§ **Passage provided**:
7. china id card functions

function	description
id_card_province(string) -> string	get user's province
id_card_city(string) -> string	get user's city
id_card_area(string) -> string	get user's area
id_card_birthday(string) -> string	get user's birthday
id_card_gender(string) -> string	get user's gender
is_valid_id_card(string) -> boolean	determine is valid china id card No.
id_card_info(string) -> json	get china id card info. include province, city, area etc.

8. geographic functions

function	description
wgs_distance(double lat1, double lng1, double lat2, double lng2) -> double	calculate WGS84 coordinate distance, in meters.
gcj_to_bd(double,double) -> json	GCJ-02(火星坐标系) convert to BD-09(百度坐标系), 谷歌、高德——>百度
bd_to_gcj(double,double) -> json	BD-09(百度坐标系) convert to GCJ-02(火星坐标系), 百度——>谷歌、高德
wgs_to_gcj(double,double) -> json	WGS84(地球坐标系) convert to GCJ02(火星坐标系)

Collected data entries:
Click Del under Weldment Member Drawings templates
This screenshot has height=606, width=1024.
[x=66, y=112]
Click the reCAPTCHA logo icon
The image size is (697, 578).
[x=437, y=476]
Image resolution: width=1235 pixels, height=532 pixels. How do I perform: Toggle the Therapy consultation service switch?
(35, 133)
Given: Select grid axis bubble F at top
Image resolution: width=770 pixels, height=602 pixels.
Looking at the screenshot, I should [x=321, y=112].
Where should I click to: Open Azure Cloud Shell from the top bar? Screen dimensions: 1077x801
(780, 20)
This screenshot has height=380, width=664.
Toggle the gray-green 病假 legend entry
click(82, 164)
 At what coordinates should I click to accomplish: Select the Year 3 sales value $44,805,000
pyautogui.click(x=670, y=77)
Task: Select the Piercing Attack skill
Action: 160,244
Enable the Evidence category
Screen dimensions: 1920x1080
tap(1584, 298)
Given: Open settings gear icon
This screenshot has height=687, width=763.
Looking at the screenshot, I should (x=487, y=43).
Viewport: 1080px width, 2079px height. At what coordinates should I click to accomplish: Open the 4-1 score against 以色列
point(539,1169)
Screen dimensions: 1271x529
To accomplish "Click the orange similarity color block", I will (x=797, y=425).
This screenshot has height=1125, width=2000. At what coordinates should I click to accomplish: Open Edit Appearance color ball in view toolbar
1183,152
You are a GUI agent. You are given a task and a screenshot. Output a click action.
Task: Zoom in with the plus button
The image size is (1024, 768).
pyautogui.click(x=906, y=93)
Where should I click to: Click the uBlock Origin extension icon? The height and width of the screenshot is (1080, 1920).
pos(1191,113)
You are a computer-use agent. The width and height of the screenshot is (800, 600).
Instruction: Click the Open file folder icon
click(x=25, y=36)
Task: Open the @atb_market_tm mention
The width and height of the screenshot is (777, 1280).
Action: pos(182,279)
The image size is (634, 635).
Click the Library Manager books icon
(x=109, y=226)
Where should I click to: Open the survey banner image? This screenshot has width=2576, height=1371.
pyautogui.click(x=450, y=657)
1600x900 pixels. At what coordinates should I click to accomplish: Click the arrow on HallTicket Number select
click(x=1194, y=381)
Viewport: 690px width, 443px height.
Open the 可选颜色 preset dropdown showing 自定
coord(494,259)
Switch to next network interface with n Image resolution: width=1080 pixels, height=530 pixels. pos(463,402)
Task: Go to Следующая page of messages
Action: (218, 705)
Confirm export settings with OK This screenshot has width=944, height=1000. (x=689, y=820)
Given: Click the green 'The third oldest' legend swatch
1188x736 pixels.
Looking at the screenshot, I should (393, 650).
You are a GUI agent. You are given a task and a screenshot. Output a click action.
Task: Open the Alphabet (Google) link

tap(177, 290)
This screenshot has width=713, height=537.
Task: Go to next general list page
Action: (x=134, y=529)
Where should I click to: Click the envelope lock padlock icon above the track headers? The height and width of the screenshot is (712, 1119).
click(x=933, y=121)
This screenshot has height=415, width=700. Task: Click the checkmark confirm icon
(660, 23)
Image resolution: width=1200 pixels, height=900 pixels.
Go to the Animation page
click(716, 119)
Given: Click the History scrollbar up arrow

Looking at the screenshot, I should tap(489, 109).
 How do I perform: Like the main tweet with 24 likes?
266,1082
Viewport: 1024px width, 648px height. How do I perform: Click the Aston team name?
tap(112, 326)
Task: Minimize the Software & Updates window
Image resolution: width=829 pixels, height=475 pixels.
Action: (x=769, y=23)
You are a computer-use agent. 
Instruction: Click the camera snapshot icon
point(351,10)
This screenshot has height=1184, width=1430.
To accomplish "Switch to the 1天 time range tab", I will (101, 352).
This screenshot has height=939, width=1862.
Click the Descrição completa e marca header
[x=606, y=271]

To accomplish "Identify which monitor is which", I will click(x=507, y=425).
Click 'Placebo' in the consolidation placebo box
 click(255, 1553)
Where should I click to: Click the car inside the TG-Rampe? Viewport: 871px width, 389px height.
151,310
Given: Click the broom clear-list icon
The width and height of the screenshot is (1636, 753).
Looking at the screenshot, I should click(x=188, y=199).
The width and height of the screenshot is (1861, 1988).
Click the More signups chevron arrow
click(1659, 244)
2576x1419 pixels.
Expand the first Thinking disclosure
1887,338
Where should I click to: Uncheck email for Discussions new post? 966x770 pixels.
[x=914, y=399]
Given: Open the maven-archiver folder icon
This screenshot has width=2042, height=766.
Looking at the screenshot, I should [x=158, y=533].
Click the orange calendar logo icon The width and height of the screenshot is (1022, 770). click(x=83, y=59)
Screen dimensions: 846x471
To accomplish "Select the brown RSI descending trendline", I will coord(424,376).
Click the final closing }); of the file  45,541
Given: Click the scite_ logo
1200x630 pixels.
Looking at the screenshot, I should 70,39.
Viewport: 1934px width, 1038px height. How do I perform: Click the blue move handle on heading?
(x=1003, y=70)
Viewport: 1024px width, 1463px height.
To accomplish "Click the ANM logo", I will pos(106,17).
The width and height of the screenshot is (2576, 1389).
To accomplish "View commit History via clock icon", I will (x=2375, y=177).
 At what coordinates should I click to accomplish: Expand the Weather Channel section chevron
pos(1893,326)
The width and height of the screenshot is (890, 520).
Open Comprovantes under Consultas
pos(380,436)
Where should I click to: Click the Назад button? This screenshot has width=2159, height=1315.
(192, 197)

§ **Problems**:
A: Answer these questions using the function reference:
(i) What type does is_valid_id_card return?
(ii) In what unit does wgs_distance give its result?
(iii) Which coordinate system does bd_to_gcj convert to?
B: From the function reference, translate "calculate WGS84 coordinate distance, in meters." into Spanish.
C: Name every function in the function reference that returns json.

§ **Written responses**:
A:
(i) boolean
(ii) meters
(iii) GCJ-02 (火星坐标系)

B: Calcula la distancia entre coordenadas WGS84, en metros.

C:
- id_card_info
- gcj_to_bd
- bd_to_gcj
- wgs_to_gcj